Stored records
■ ■ ■ ■ ■ ■ ■
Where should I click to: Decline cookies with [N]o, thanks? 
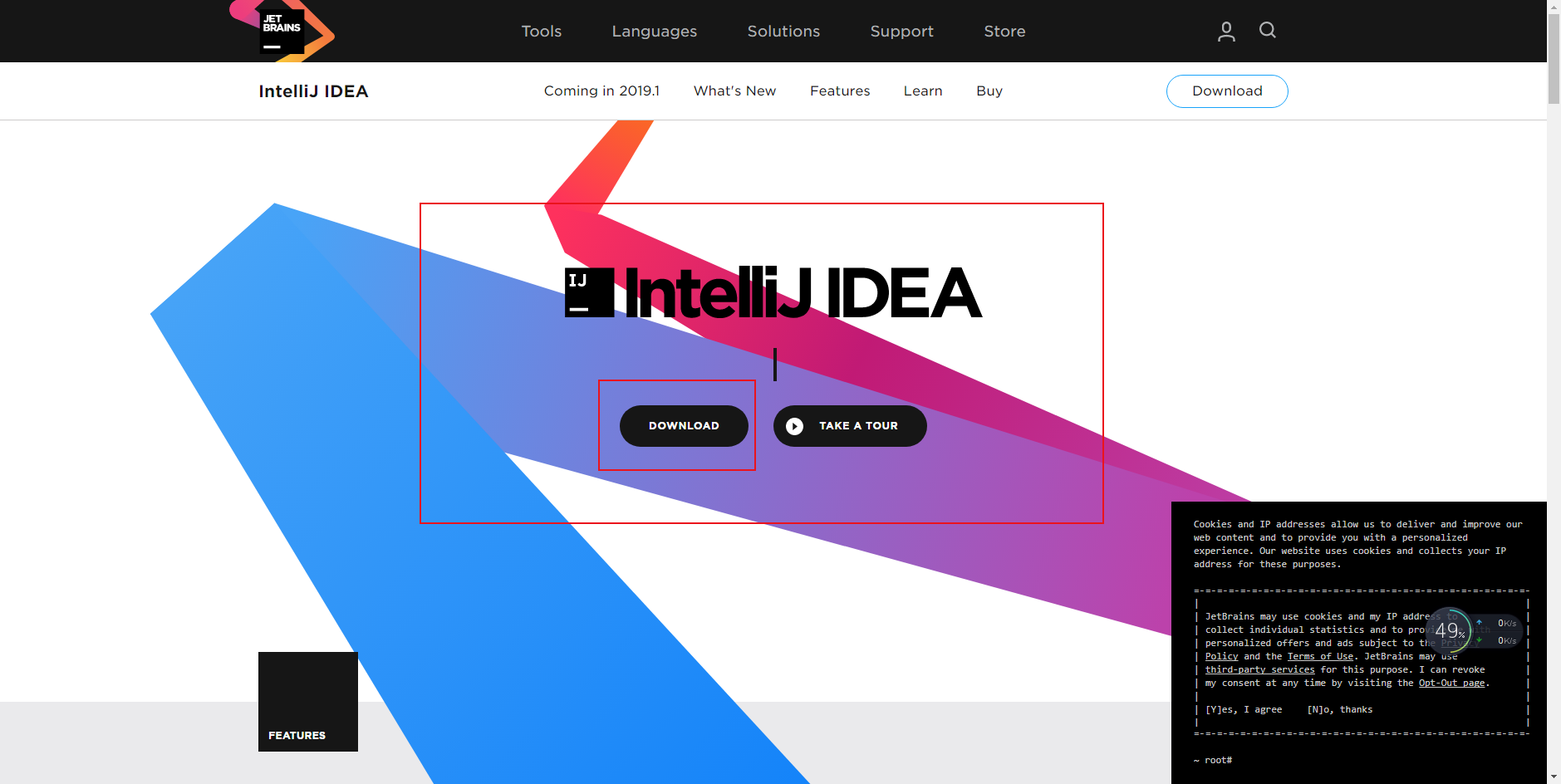[1340, 709]
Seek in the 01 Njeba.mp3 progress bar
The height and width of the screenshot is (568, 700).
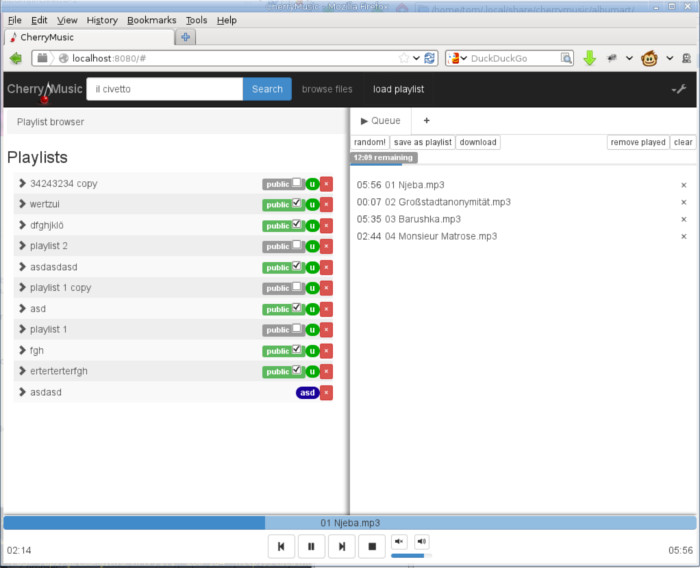(x=350, y=522)
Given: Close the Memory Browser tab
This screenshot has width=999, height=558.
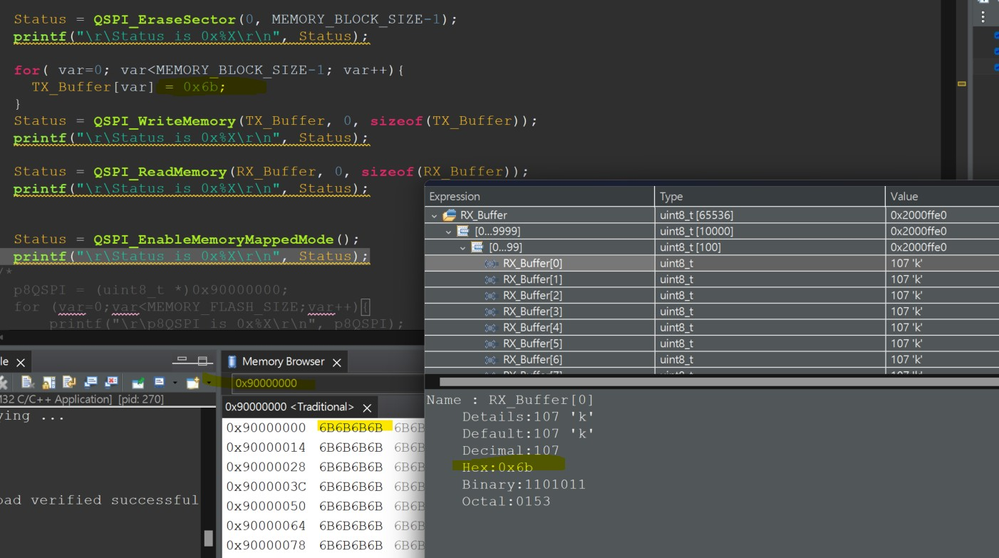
■ ■ ■ ■ ■ ■ ■
◆ **Work request**:
Reproduce the records exactly, images excluded.

◆ **Response**:
Where should I click to: Decline cookies with [N]o, thanks? 
[1340, 709]
Seek in the 01 Njeba.mp3 progress bar
The height and width of the screenshot is (568, 700).
(x=350, y=522)
Given: Close the Memory Browser tab
This screenshot has width=999, height=558.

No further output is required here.